* **About this exercise**
Here are some records; copy every line that holds the word "computer".

* **Excerpted records**
■ ■ ■ ■
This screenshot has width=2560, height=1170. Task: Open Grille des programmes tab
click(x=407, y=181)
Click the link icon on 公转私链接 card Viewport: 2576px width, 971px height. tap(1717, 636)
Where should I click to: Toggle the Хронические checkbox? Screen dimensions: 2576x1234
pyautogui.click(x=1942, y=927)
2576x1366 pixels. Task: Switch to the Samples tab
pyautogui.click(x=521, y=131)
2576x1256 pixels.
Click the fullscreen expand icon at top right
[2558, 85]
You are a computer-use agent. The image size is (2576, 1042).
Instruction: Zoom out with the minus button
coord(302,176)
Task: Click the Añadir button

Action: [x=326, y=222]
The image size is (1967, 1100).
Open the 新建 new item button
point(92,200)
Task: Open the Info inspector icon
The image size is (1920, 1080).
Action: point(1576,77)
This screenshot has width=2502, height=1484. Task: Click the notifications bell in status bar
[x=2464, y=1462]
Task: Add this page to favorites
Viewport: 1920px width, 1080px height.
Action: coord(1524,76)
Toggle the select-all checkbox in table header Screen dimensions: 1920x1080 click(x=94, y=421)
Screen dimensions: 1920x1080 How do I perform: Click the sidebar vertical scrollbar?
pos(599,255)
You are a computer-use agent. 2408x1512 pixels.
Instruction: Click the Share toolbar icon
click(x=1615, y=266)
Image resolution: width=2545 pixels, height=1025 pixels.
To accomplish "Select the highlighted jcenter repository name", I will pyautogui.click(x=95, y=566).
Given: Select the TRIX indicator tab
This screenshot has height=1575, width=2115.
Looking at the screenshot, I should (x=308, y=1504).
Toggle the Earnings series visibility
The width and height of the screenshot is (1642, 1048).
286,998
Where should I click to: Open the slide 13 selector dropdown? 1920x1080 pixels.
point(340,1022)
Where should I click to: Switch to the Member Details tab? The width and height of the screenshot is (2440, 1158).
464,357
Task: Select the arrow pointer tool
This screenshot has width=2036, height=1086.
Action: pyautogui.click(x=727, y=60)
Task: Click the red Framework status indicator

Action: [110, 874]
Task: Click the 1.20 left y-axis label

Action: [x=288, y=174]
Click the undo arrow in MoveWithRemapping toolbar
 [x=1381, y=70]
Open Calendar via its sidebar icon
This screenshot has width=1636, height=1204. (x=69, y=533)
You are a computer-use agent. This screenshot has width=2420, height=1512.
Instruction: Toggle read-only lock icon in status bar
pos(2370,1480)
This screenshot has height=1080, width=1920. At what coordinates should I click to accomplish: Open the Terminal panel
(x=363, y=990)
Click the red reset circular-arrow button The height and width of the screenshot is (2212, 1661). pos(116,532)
■ ■ ■ ■
* **Task result**
You are a computer-use agent. The image size is (2576, 1042).
You are a computer-use agent. 2408x1512 pixels.
You are a computer-use agent. This screenshot has width=2420, height=1512.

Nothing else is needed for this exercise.